**The tasks:**
**1)** According to the text on creating Spark DataFrames, why does Spark offer more than one way to build a DataFrame? Answer in one to three sentences.
**2)** In the text on creating Spark DataFrames, which schema string is passed to createDataFrame in the first approach for the list of tuples?
**3)** Extend the text on creating Spark DataFrames, starting after its final line.

Start of Text extract

There are multiple ways to create a DataFrame in Spark, depending on the source and structure of your data. Whether you're working with in-memory collections, external files, or structured data from databases, Spark provides flexible options to define and build DataFrames efficiently.

In [0]:
from pyspark.sql.types import StructType, StructField, IntegerType, StringType

In [0]:
help(spark.createDataFrame)

## NATIVE PYTHON

### VARIABLE

In [0]:
age = 15
spark.createDataFrame([age], "integer").display()

### LIST

#### WAY A

In [0]:
elements = ["user_a", "user_b", "user_c"]
spark.createDataFrame(elements, "string").display()

#### WAY B

In [0]:
from pyspark.sql.types import StringType

elements = ["user_a", "user_b", "user_c"]
spark.createDataFrame(elements, StringType()).display()



### DICT

In [0]:
info = {
    "users": ["user_a", "user_b", "user_c"],
    "ages": [1,2,3],
    "name": "test"
}
spark.createDataFrame([info, info]).display()


### TUPLES

#### WAY A

In [0]:

elements = [
    (1, 'user_1'),
    (2, 'user_2'),
    (3, 'user_3')
]
spark.createDataFrame(elements, "id int, users string").display()

#### WAY B

In [0]:

elements = [
    (1, 'user_1'),
    (2, 'user_2'),
    (3, 'user_3')
]

schema = StructType(
    [
        StructField("id",  IntegerType()),
        StructField("name", StringType()),
        
    ]
)

spark.createDataFrame(elements, schema).display()

End of Text extract
Start of Dataset section

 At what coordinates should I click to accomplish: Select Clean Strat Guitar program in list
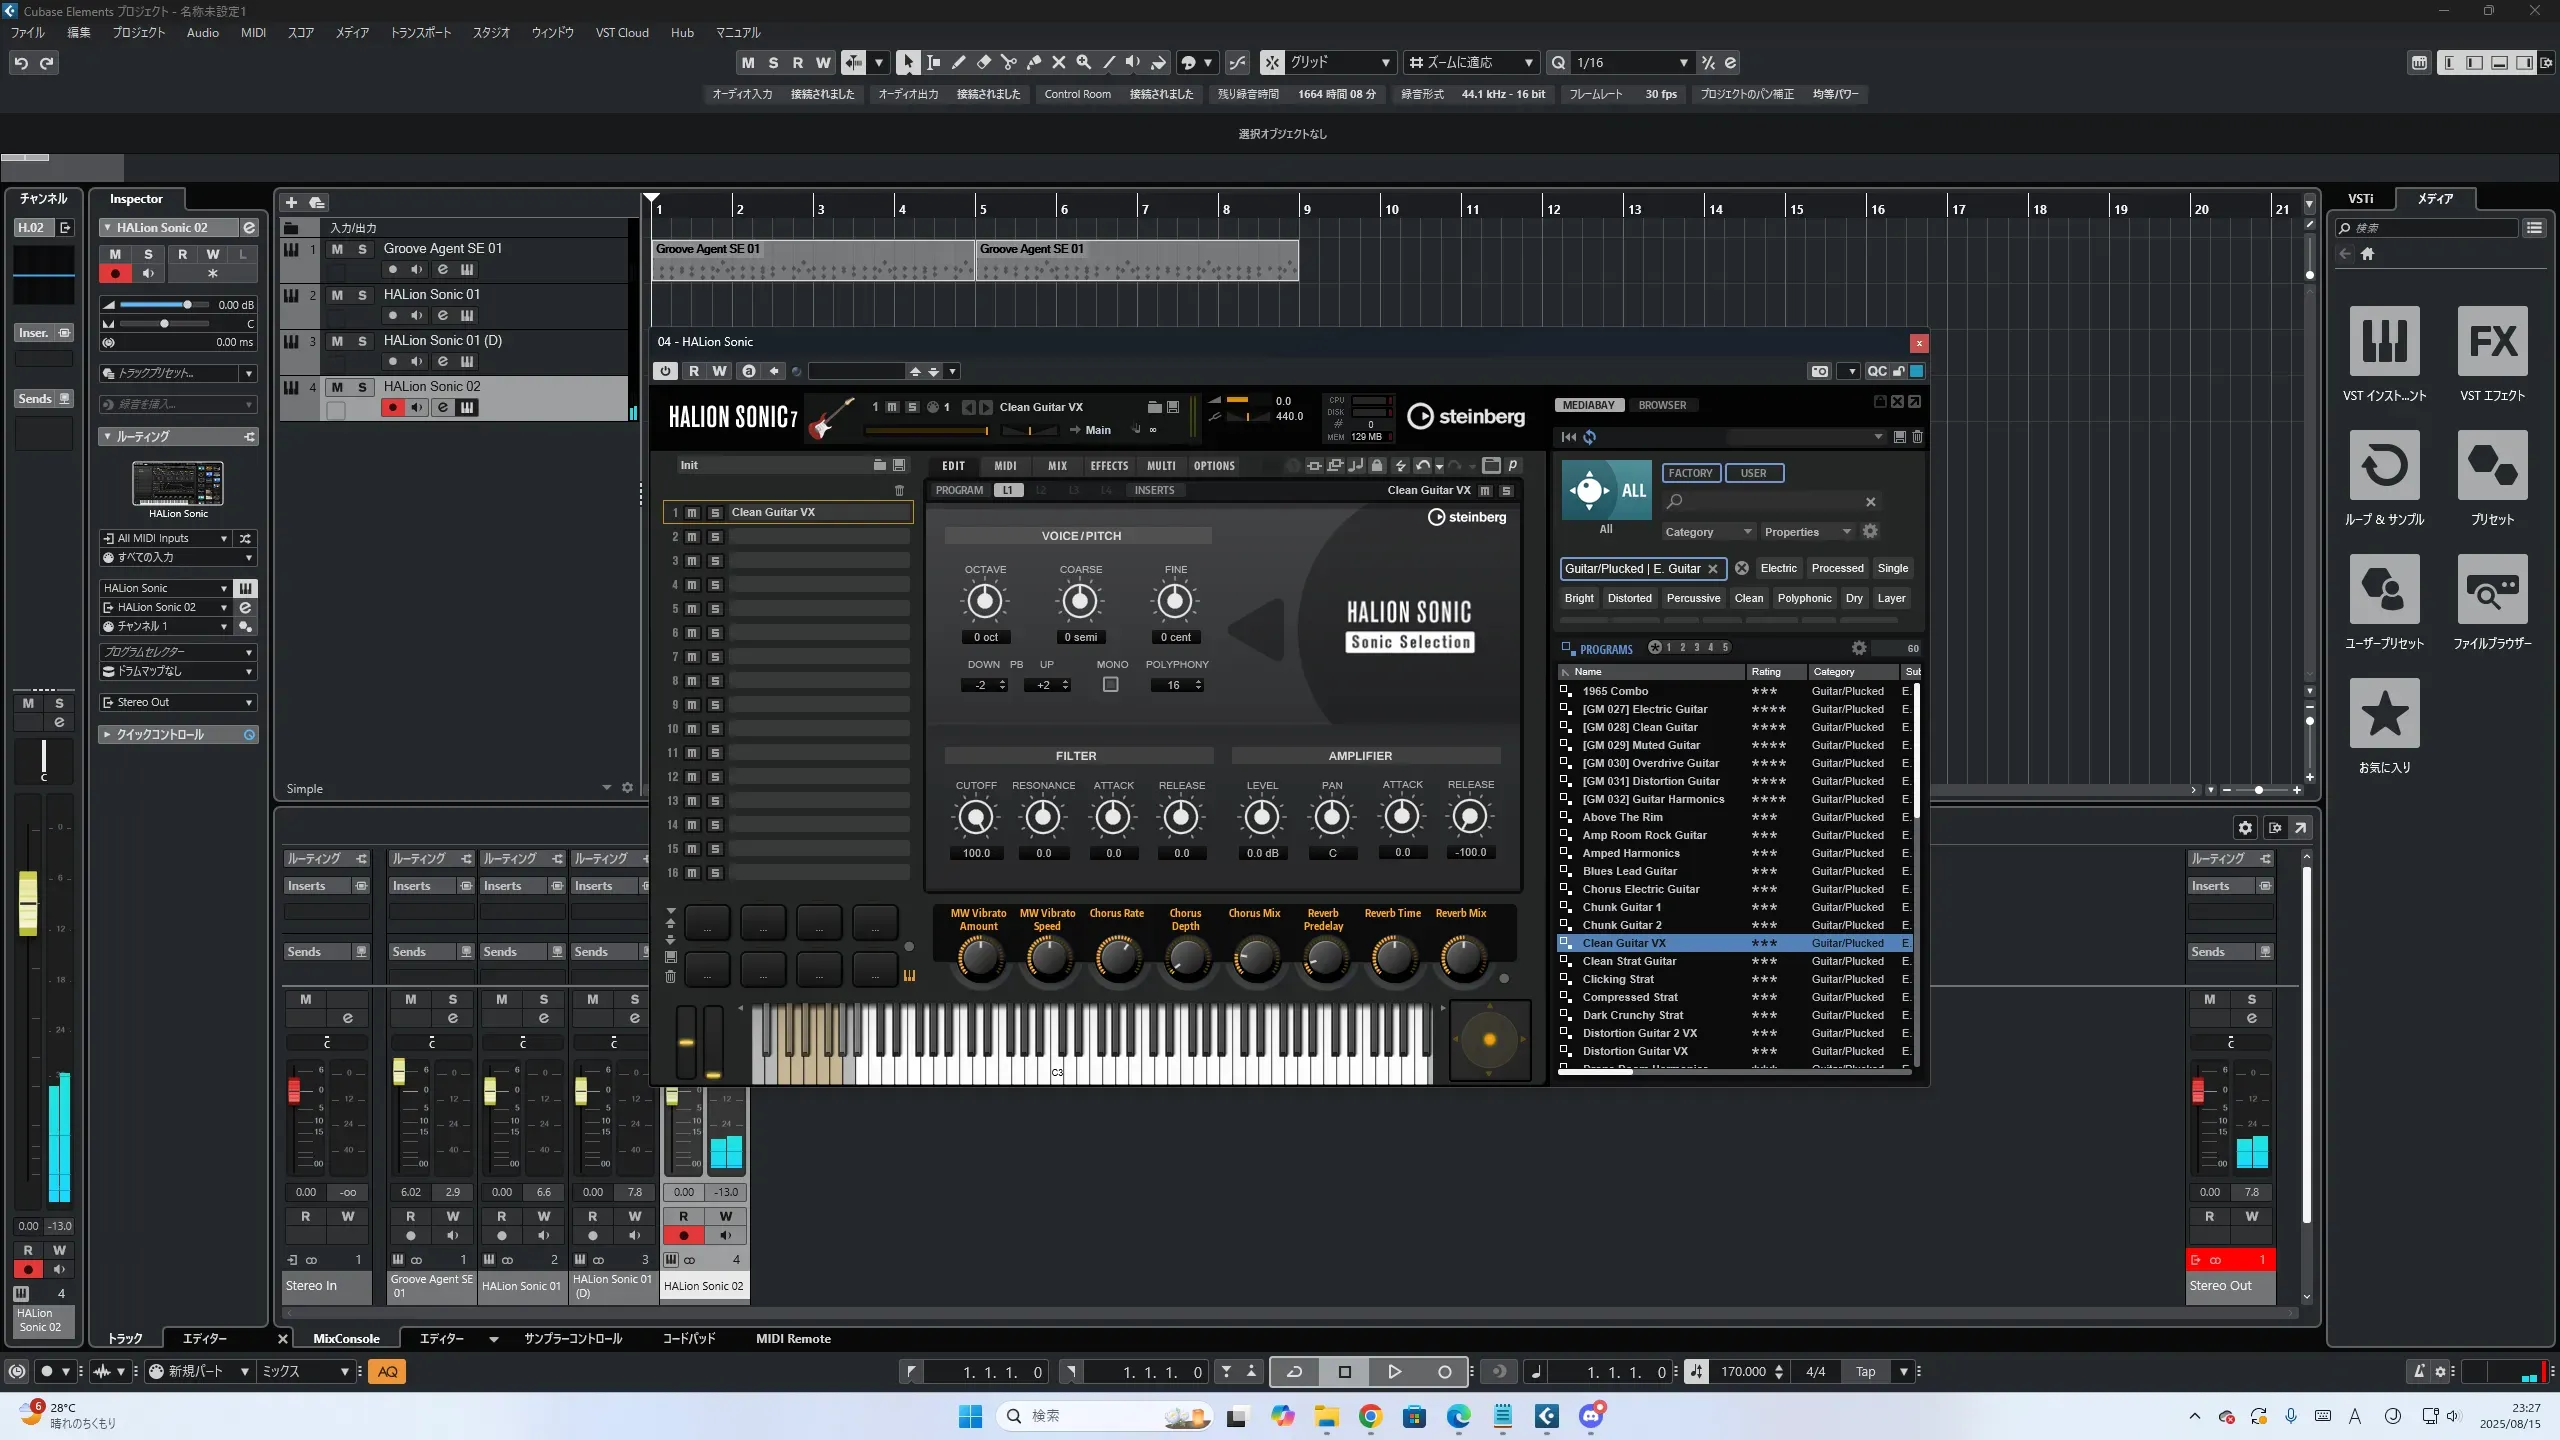point(1629,961)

End of Dataset section

**Answers to the problems:**
**1)** The right way depends on the source and structure of your data. That data may be an in-memory collection, an external file, or structured data from a database, and Spark gives flexible options for each.

**2)** "id int, users string"

**3)**
#### WAY C

In [0]:
columns = ["id", "user_name"]
elements = [
    (1, 'user_1'),
    (2, 'user_2'),
    (3, 'user_3')
]

spark.createDataFrame(elements, schema=columns).display()

## ROW

In [0]:
from pyspark.sql import Row

elements = [
  Row(id=1, name='user_1'),
  Row(id=2, name='user_2'),
  Row(id=3, name='user_2')
]

element = spark.createDataFrame(elements)
display(element)

In [0]:
element.collect()

## PANDAS

In [0]:
import pandas as pd

elements = pd.DataFrame(
    {
        "id": [1, 2, 3],
        "name": ["user_1", "user_2", "user_3"]
    }
)
spark.createDataFrame(elements).display()

## RDD

In [0]:
schema = StructType([
    StructField("name", StringType(), True),
    StructField("age", IntegerType(), True)
])

rdd = spark.sparkContext.parallelize([
    ("Alice", 25),
    ("Bob", 30),
    ("Charlie", 22)
])

df = spark.createDataFrame(rdd, schema)
df.printSchema()
df.show()